● Fragmento del documento
● ● ●
Tal vez esté en la naturaleza misma del Sínodo de la Sinodalidad dar pasos atrás después de haber dado varios pasos adelante. Pero el tono de los primeros días de la última asamblea general del Sínodo hace evidente que, por el momento, no se habla de revolución dentro de la Iglesia.
Ese tono se estableció días antes de que comenzara la reunión esta semana en el Vaticano, cuando en su discurso en Bélgica el 27 de septiembre, el Papa Francisco dijo que el Sínodo no estaba destinado a promover lo que llamó reformas “a la moda”.
Ahora parece claro que, si bien los delegados pueden discutir muchas cosas durante las próximas tres semanas, no se decidirá nada. No habrá cambios doctrinales. No hay disminución del papel del obispo. No hay prisa por resolver la cuestión de abrir el diaconado a las mujeres.
En cambio, el verdadero desafío de este mes bien puede ser cómo manejar las expectativas de aquellos que esperan y presionan por cambios radicales. El Cardenal Jean-Claude Hollerich, relator general del Sínodo, aludió a ese peligro al final de la asamblea del año pasado cuando señaló que muchos se sentirían decepcionados si no se diera a las mujeres un papel más importante en la Iglesia.
● ● ●
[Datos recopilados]

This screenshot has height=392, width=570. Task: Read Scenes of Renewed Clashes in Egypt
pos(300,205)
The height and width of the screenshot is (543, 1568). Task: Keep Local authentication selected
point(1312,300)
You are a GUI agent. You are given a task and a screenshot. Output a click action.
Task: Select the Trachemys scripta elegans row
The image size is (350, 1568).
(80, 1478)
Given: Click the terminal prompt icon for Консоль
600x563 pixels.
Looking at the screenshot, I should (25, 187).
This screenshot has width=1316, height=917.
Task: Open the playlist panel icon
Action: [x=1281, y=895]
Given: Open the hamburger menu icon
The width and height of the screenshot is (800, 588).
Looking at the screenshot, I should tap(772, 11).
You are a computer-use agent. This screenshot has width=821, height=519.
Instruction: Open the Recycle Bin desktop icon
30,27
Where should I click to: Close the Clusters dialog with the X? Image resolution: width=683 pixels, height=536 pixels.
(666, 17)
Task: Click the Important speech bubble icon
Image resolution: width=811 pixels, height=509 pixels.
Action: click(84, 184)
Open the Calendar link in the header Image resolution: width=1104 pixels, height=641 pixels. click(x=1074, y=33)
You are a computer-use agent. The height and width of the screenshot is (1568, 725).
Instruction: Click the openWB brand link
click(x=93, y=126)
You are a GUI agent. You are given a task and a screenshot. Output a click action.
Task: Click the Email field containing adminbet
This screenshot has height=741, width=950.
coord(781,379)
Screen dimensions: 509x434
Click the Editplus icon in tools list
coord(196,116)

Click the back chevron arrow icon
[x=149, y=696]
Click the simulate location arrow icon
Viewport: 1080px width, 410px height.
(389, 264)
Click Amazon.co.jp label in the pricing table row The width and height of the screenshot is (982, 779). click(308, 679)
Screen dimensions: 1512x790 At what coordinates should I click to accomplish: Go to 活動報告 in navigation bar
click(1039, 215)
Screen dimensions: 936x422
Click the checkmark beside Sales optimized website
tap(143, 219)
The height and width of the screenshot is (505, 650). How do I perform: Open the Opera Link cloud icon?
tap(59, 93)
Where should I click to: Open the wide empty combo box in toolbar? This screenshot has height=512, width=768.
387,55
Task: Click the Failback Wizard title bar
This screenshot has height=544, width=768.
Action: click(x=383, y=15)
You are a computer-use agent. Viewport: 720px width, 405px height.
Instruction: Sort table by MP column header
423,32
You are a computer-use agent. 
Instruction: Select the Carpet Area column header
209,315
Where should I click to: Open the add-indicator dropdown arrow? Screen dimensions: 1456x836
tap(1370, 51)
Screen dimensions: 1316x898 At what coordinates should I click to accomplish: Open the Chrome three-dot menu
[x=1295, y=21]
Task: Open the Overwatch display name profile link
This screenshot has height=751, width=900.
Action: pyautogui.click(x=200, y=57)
● ● ●
● Tareas por realizar
- 1) Según el fragmento sobre el Sínodo, ¿en qué fecha pronunció el Papa Francisco su discurso en Bélgica?
- 2) Edita el tramo del fragmento sobre el Sínodo que va desde "Tal vez esté" hasta "de la Iglesia." y sustituye "revolución" por "ruptura".

● Respuestas en orden
- 1) El 27 de septiembre.

- 2)
Tal vez esté en la naturaleza misma del Sínodo de la Sinodalidad dar pasos atrás después de haber dado varios pasos adelante. Pero el tono de los primeros días de la última asamblea general del Sínodo hace evidente que, por el momento, no se habla de ruptura dentro de la Iglesia.